The trace shows how the layered cadence keeps the file count low at every timescale — sub-second through weekly — without paying full-table OPTIMIZE cost every day.

Output:

Time of day	Action	Effect
00:00	nightly OPTIMIZE ZORDER on yesterday	analyst queries fast in morning
06:00	partition-scoped OPTIMIZE	drag from late commits cleared
12:00	partition-scoped OPTIMIZE	clears the morning's micro-batches
18:00	partition-scoped OPTIMIZE	clears the afternoon's micro-batches
02:00 Sun	weekly full OPTIMIZE + VACUUM	catch-up + retention prune

Why this works — concept by concept:

Layered cadence — each layer addresses a different timescale of file accumulation. Auto Compaction handles seconds; partition OPTIMIZE handles hours; Z-Order handles days; full OPTIMIZE handles weeks.
Partition scope — WHERE event_date = … keeps every OPTIMIZE cost-bounded to the hot set. Critical for tables larger than 10 TB.
Z-Order separated from compaction — Z-Order is the expensive rewrite; running it less often (nightly) is fine because the analyst-query SLA is daily, not hourly.
VACUUM coupled to OPTIMIZE — running VACUUM in the same maintenance window as full OPTIMIZE keeps both rebalanced together. Mismatched cadences cause time-travel surprises.
Auto Compaction is the spine — the other layers are optimisations on top. Without Auto Compaction, the steady-state file count explodes between scheduled passes.
Cost — Layer 1 is amortised across writes; Layers 2-3 are partition-bounded (constant); Layer 4 is the only full-table cost (weekly).

Data Engineering
Topic — optimization
File-layout optimization drills

Practice →

5. Production tuning — VACUUM, deletion vectors, liquid clustering

`VACUUM` reclaims tombstoned files after retention; deletion vectors mask deleted rows without rewrites; liquid clustering replaces Z-Order on greenfield tables

The mental model in one line: VACUUM is the only command that physically deletes files from object storage — it can only delete files older than the retention threshold (default 168 hours), and dropping below that floor breaks time-travel and the audit story. Deletion vectors and liquid clustering are the two 2024+ primitives that change how Delta handles row-level deletes and incremental clustering — both should be enabled on every new table.

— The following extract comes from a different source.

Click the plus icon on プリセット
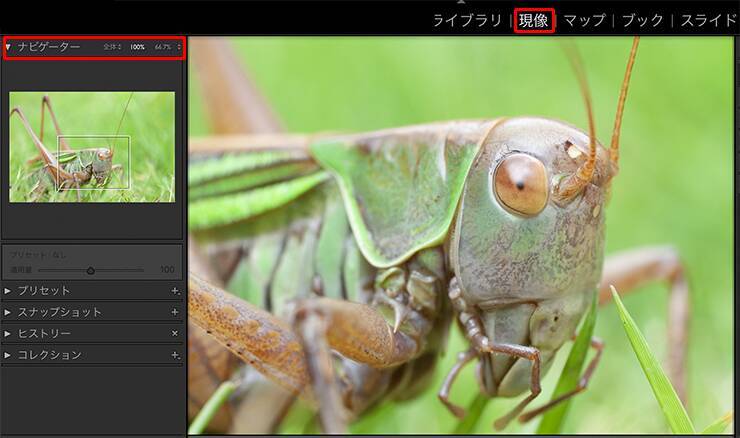740x438 pixels. pyautogui.click(x=175, y=291)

The VACUUM file lifecycle.

ACTIVE — referenced by the latest snapshot. Readable by every query. Cannot be deleted.
TOMBSTONED — removed by a commit (DELETE, UPDATE, OPTIMIZE, MERGE), but still physically present on disk. Reachable via time-travel VERSION AS OF until VACUUM reclaims.
RECLAIMED — physically deleted by VACUUM. Unrecoverable. Time-travel to versions referencing the file fails.

Default 168-hour retention.

delta.deletedFileRetentionDuration controls how long tombstoned files persist before VACUUM may reclaim them. Default 168 hours (7 days).
VACUUM refuses to reclaim files newer than this threshold — even if you ask politely.
To override (dangerous): SET spark.databricks.delta.retentionDurationCheck.enabled = false; VACUUM table RETAIN 24 HOURS;. Don't.

Why the floor exists.

Time-travel VERSION AS OF v requires every file referenced at version v to still be on disk. Once VACUUM reclaims those files, time-travel to version v fails.
Audit / regulator requirements often demand at least 7 days of "as-of" history. Setting retention below 7 days violates the audit contract.
Concurrent readers may still be reading a file that a commit just tombstoned. The 7-day floor gives them safe buffer.

Deletion vectors.

A deletion vector is a per-file bitmap that marks rows as deleted without rewriting the file.
Enable: ALTER TABLE … SET TBLPROPERTIES (delta.enableDeletionVectors = true).
A DELETE WHERE id = 17 updates the deletion vector for the affected file — milliseconds instead of minutes of rewrite.
Reads apply the deletion vector at scan time — the row is hidden but the parquet file is untouched.
An OPTIMIZE pass later consolidates by rewriting files with significant deletion vectors into clean files without DVs (configurable threshold).

Liquid clustering.

The 2024+ successor to Z-Order. Maintains clustering incrementally on each write — no full rewrite required.
Greenfield: CREATE TABLE … CLUSTER BY (col1, col2).
Existing table: ALTER TABLE … CLUSTER BY (col1, col2). The next OPTIMIZE pass rewrites files into the new layout.
Liquid clustering does not need partition columns — it replaces both partitioning and Z-Order with a single clustering key. Cleaner mental model.
Up to 4 clustering columns; same ceiling rationale as Z-Order.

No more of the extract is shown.